### TASK DETAILS
The lines to copy are those with "agent" in them. Pull each one from the entries below.

___ DATA

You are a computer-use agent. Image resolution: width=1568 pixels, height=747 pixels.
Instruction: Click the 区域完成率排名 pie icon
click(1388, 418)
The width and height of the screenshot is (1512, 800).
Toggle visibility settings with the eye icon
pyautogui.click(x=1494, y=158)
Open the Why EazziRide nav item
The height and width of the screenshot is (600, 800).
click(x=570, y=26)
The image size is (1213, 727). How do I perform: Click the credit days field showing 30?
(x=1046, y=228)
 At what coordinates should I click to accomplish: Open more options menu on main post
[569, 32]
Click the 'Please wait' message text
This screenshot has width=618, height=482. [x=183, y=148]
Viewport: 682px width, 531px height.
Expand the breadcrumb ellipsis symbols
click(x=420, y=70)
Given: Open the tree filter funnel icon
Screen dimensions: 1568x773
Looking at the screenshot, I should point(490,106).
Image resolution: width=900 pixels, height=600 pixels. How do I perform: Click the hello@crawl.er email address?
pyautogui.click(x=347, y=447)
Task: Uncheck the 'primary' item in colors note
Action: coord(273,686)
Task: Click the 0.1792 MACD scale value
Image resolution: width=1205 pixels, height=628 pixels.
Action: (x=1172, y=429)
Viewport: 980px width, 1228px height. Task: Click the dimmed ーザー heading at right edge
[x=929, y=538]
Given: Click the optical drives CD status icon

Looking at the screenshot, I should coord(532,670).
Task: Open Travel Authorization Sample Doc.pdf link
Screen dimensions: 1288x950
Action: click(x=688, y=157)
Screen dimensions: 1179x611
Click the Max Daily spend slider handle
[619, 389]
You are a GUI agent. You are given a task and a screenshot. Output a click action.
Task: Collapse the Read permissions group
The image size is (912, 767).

______

### RESULT OF THE TASK
You are a computer-use agent. Image resolution: width=1568 pixels, height=747 pixels.
You are a GUI agent. You are given a task and a screenshot. Output a click action.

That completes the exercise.